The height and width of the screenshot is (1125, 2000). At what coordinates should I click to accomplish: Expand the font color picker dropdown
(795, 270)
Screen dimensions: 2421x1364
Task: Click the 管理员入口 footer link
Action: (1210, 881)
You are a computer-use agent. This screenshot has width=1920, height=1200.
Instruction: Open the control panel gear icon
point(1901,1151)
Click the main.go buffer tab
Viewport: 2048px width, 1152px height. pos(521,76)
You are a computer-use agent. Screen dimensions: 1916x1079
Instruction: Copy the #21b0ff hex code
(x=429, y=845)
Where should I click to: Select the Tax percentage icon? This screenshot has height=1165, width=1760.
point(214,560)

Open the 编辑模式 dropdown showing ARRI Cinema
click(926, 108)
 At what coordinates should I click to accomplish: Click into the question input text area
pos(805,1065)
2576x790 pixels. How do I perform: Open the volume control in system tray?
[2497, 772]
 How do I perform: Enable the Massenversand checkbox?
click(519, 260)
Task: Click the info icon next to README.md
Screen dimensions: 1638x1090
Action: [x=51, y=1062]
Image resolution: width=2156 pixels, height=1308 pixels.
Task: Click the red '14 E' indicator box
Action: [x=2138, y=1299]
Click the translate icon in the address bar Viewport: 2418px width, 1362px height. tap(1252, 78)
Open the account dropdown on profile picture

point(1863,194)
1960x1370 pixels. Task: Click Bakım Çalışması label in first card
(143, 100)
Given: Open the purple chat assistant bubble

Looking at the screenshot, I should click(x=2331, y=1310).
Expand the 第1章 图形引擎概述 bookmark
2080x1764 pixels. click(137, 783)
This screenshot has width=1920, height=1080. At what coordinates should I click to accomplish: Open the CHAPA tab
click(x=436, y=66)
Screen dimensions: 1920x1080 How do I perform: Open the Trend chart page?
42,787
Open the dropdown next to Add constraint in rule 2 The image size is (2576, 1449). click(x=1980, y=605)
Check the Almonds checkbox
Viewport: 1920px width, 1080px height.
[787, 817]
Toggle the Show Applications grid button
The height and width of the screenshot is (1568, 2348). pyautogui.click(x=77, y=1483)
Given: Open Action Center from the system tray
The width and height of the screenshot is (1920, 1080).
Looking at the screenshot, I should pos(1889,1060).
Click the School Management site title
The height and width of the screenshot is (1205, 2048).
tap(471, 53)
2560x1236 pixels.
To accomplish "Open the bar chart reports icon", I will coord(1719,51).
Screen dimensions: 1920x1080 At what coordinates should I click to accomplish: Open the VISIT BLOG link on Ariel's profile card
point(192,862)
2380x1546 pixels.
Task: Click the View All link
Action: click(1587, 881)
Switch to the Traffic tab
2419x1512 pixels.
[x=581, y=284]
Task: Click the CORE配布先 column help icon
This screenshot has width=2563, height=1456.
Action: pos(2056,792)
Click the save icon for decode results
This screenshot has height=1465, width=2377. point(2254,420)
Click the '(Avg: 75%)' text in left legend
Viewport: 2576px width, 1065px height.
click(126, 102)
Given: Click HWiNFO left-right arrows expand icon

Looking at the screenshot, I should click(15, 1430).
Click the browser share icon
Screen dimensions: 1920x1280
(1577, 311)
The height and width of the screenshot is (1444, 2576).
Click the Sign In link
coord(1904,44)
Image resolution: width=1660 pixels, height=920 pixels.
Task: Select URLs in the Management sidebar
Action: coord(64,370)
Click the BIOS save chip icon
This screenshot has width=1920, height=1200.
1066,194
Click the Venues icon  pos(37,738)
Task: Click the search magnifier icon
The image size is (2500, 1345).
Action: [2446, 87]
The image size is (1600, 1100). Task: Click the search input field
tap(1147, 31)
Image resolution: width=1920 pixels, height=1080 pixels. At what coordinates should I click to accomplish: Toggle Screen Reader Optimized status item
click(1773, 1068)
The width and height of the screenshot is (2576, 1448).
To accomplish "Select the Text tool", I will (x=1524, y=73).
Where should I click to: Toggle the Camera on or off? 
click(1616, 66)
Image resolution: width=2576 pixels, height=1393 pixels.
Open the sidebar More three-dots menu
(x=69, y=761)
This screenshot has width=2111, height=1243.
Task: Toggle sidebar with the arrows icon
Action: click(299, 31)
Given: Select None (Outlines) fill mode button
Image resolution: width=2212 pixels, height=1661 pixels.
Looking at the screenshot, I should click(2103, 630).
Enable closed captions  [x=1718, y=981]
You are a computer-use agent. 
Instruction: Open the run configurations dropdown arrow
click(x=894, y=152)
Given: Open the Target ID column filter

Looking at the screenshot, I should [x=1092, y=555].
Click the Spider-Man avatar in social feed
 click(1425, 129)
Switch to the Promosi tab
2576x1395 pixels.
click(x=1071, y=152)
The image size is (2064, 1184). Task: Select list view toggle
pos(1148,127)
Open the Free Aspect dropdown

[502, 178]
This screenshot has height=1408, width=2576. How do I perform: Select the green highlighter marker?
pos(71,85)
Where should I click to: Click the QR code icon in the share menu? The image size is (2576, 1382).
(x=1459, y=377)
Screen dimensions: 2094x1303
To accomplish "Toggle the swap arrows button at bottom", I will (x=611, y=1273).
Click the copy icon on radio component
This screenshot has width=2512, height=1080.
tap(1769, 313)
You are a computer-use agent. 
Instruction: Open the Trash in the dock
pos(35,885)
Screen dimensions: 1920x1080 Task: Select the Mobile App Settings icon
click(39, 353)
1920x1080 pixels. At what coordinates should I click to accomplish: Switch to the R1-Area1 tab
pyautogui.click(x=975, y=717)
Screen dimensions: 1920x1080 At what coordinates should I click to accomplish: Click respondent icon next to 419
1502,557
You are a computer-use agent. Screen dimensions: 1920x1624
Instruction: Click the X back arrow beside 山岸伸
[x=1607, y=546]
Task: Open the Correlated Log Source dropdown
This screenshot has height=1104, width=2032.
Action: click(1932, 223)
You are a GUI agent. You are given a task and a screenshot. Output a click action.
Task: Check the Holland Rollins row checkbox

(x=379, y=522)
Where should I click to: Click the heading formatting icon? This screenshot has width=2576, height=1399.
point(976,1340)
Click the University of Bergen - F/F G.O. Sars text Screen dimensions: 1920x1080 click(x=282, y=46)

--------

Exercise objective:
An exact copy of every entry above is required.

Exercise output:
The height and width of the screenshot is (1125, 2000). At what coordinates should I click to accomplish: Expand the font color picker dropdown
(795, 270)
Screen dimensions: 2421x1364
Task: Click the 管理员入口 footer link
Action: (1210, 881)
You are a computer-use agent. This screenshot has width=1920, height=1200.
Instruction: Open the control panel gear icon
point(1901,1151)
Click the main.go buffer tab
Viewport: 2048px width, 1152px height. pos(521,76)
You are a computer-use agent. Screen dimensions: 1916x1079
Instruction: Copy the #21b0ff hex code
(x=429, y=845)
Where should I click to: Select the Tax percentage icon? This screenshot has height=1165, width=1760.
point(214,560)

Open the 编辑模式 dropdown showing ARRI Cinema
click(926, 108)
 At what coordinates should I click to accomplish: Click into the question input text area
pos(805,1065)
2576x790 pixels. How do I perform: Open the volume control in system tray?
[2497, 772]
 How do I perform: Enable the Massenversand checkbox?
click(519, 260)
Task: Click the info icon next to README.md
Screen dimensions: 1638x1090
Action: [x=51, y=1062]
Image resolution: width=2156 pixels, height=1308 pixels.
Task: Click the red '14 E' indicator box
Action: [x=2138, y=1299]
Click the translate icon in the address bar Viewport: 2418px width, 1362px height. tap(1252, 78)
Open the account dropdown on profile picture

point(1863,194)
1960x1370 pixels. Task: Click Bakım Çalışması label in first card
(143, 100)
Given: Open the purple chat assistant bubble

Looking at the screenshot, I should click(x=2331, y=1310).
Expand the 第1章 图形引擎概述 bookmark
2080x1764 pixels. click(137, 783)
This screenshot has width=1920, height=1080. At what coordinates should I click to accomplish: Open the CHAPA tab
click(x=436, y=66)
Screen dimensions: 1920x1080 How do I perform: Open the Trend chart page?
42,787
Open the dropdown next to Add constraint in rule 2 The image size is (2576, 1449). click(x=1980, y=605)
Check the Almonds checkbox
Viewport: 1920px width, 1080px height.
[787, 817]
Toggle the Show Applications grid button
The height and width of the screenshot is (1568, 2348). pyautogui.click(x=77, y=1483)
Given: Open Action Center from the system tray
The width and height of the screenshot is (1920, 1080).
Looking at the screenshot, I should pos(1889,1060).
Click the School Management site title
The height and width of the screenshot is (1205, 2048).
tap(471, 53)
2560x1236 pixels.
To accomplish "Open the bar chart reports icon", I will coord(1719,51).
Screen dimensions: 1920x1080 At what coordinates should I click to accomplish: Open the VISIT BLOG link on Ariel's profile card
point(192,862)
2380x1546 pixels.
Task: Click the View All link
Action: click(1587, 881)
Switch to the Traffic tab
2419x1512 pixels.
[x=581, y=284]
Task: Click the CORE配布先 column help icon
This screenshot has width=2563, height=1456.
Action: pos(2056,792)
Click the save icon for decode results
This screenshot has height=1465, width=2377. point(2254,420)
Click the '(Avg: 75%)' text in left legend
Viewport: 2576px width, 1065px height.
click(126, 102)
Given: Click HWiNFO left-right arrows expand icon

Looking at the screenshot, I should click(15, 1430).
Click the browser share icon
Screen dimensions: 1920x1280
(1577, 311)
The height and width of the screenshot is (1444, 2576).
Click the Sign In link
coord(1904,44)
Image resolution: width=1660 pixels, height=920 pixels.
Task: Select URLs in the Management sidebar
Action: coord(64,370)
Click the BIOS save chip icon
This screenshot has width=1920, height=1200.
1066,194
Click the Venues icon  pos(37,738)
Task: Click the search magnifier icon
The image size is (2500, 1345).
Action: [2446, 87]
The image size is (1600, 1100). Task: Click the search input field
tap(1147, 31)
Image resolution: width=1920 pixels, height=1080 pixels. At what coordinates should I click to accomplish: Toggle Screen Reader Optimized status item
click(1773, 1068)
The width and height of the screenshot is (2576, 1448).
To accomplish "Select the Text tool", I will (x=1524, y=73).
Where should I click to: Toggle the Camera on or off? 
click(1616, 66)
Image resolution: width=2576 pixels, height=1393 pixels.
Open the sidebar More three-dots menu
(x=69, y=761)
This screenshot has width=2111, height=1243.
Task: Toggle sidebar with the arrows icon
Action: click(299, 31)
Given: Select None (Outlines) fill mode button
Image resolution: width=2212 pixels, height=1661 pixels.
Looking at the screenshot, I should click(2103, 630).
Enable closed captions  [x=1718, y=981]
You are a computer-use agent. 
Instruction: Open the run configurations dropdown arrow
click(x=894, y=152)
Given: Open the Target ID column filter

Looking at the screenshot, I should [x=1092, y=555].
Click the Spider-Man avatar in social feed
 click(1425, 129)
Switch to the Promosi tab
2576x1395 pixels.
click(x=1071, y=152)
The image size is (2064, 1184). Task: Select list view toggle
pos(1148,127)
Open the Free Aspect dropdown

[502, 178]
This screenshot has height=1408, width=2576. How do I perform: Select the green highlighter marker?
pos(71,85)
Where should I click to: Click the QR code icon in the share menu? The image size is (2576, 1382).
(x=1459, y=377)
Screen dimensions: 2094x1303
To accomplish "Toggle the swap arrows button at bottom", I will (x=611, y=1273).
Click the copy icon on radio component
This screenshot has width=2512, height=1080.
tap(1769, 313)
You are a computer-use agent. 
Instruction: Open the Trash in the dock
pos(35,885)
Screen dimensions: 1920x1080 Task: Select the Mobile App Settings icon
click(39, 353)
1920x1080 pixels. At what coordinates should I click to accomplish: Switch to the R1-Area1 tab
pyautogui.click(x=975, y=717)
Screen dimensions: 1920x1080 At what coordinates should I click to accomplish: Click respondent icon next to 419
1502,557
You are a computer-use agent. Screen dimensions: 1920x1624
Instruction: Click the X back arrow beside 山岸伸
[x=1607, y=546]
Task: Open the Correlated Log Source dropdown
This screenshot has height=1104, width=2032.
Action: click(1932, 223)
You are a GUI agent. You are given a task and a screenshot. Output a click action.
Task: Check the Holland Rollins row checkbox

(x=379, y=522)
Where should I click to: Click the heading formatting icon? This screenshot has width=2576, height=1399.
point(976,1340)
Click the University of Bergen - F/F G.O. Sars text Screen dimensions: 1920x1080 click(x=282, y=46)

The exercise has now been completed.